## Aim
Report how many lines of the items below contain the word "perform", treating uppercase and lowercase as different. Reply with the number alone.

## Material supplied
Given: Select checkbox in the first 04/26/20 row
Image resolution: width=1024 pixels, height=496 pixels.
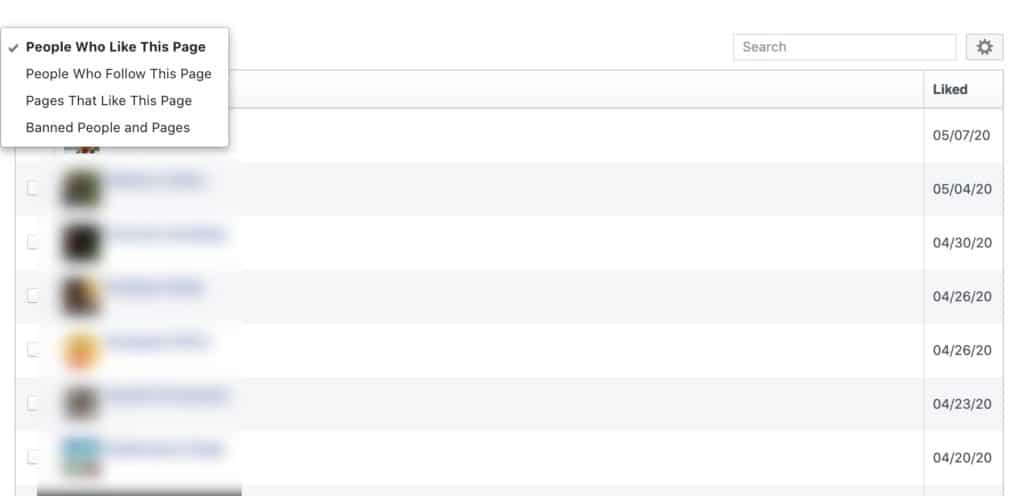Looking at the screenshot, I should point(32,296).
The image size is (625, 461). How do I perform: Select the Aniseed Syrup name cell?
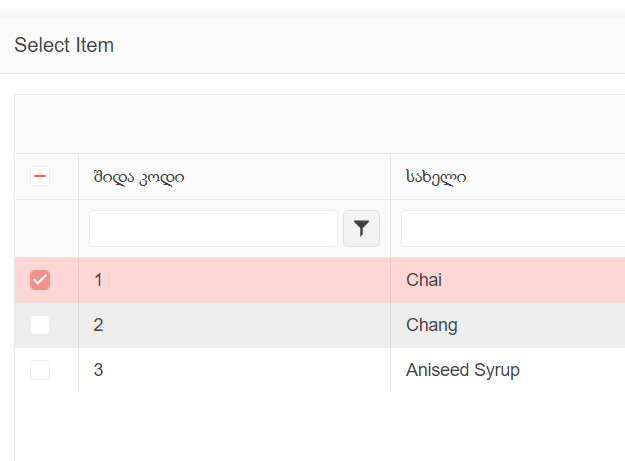click(x=463, y=370)
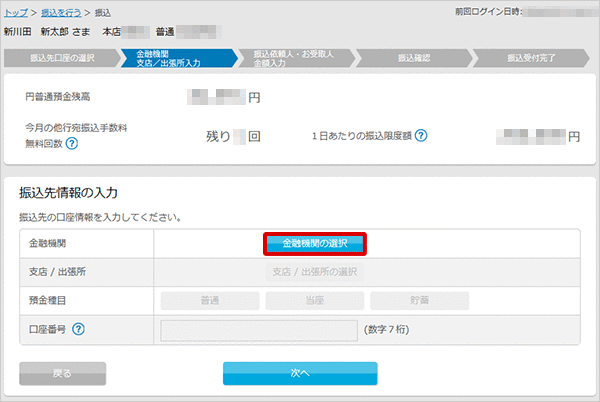Click the 振込 breadcrumb at the end
The width and height of the screenshot is (600, 402).
coord(103,12)
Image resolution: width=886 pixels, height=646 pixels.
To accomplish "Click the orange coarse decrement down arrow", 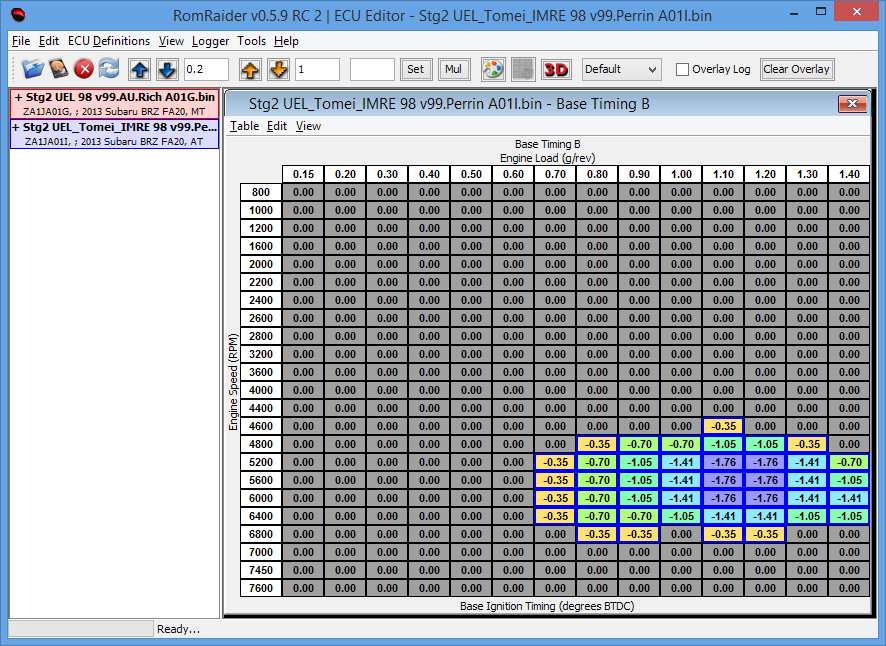I will point(278,69).
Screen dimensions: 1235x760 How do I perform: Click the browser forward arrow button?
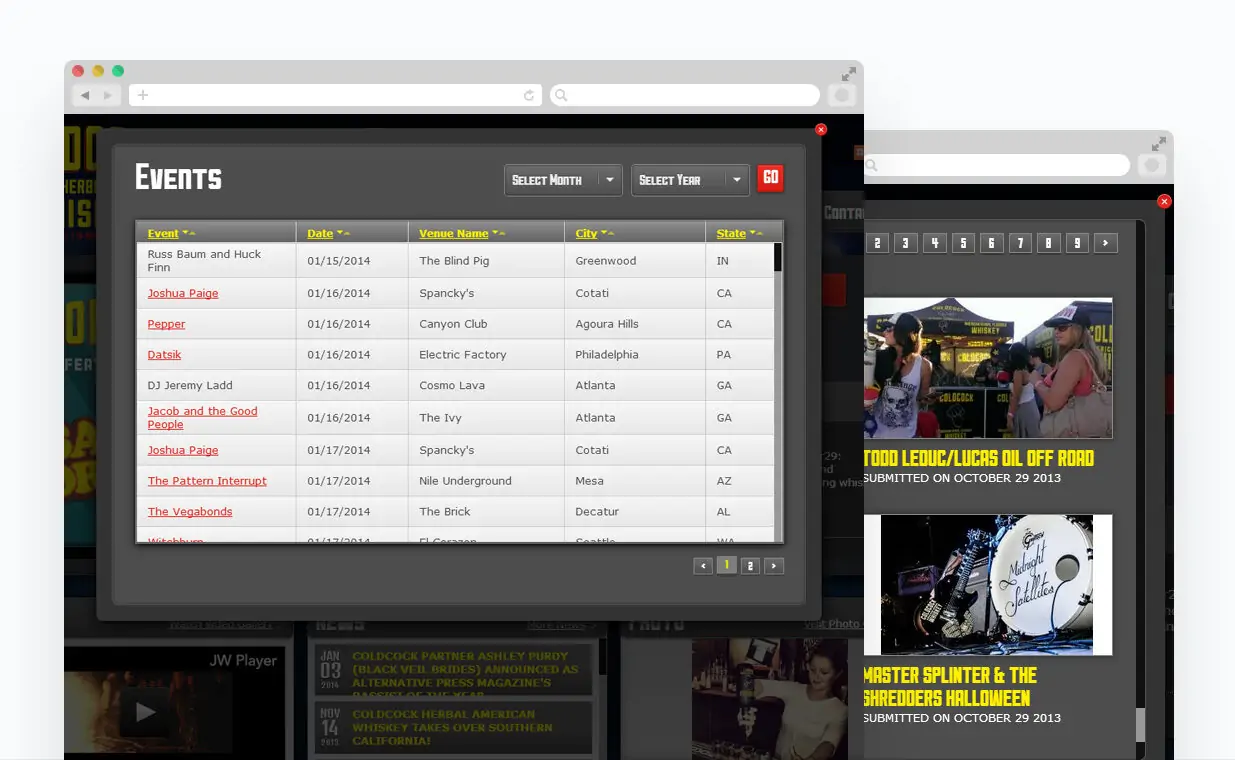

## Solved problem
2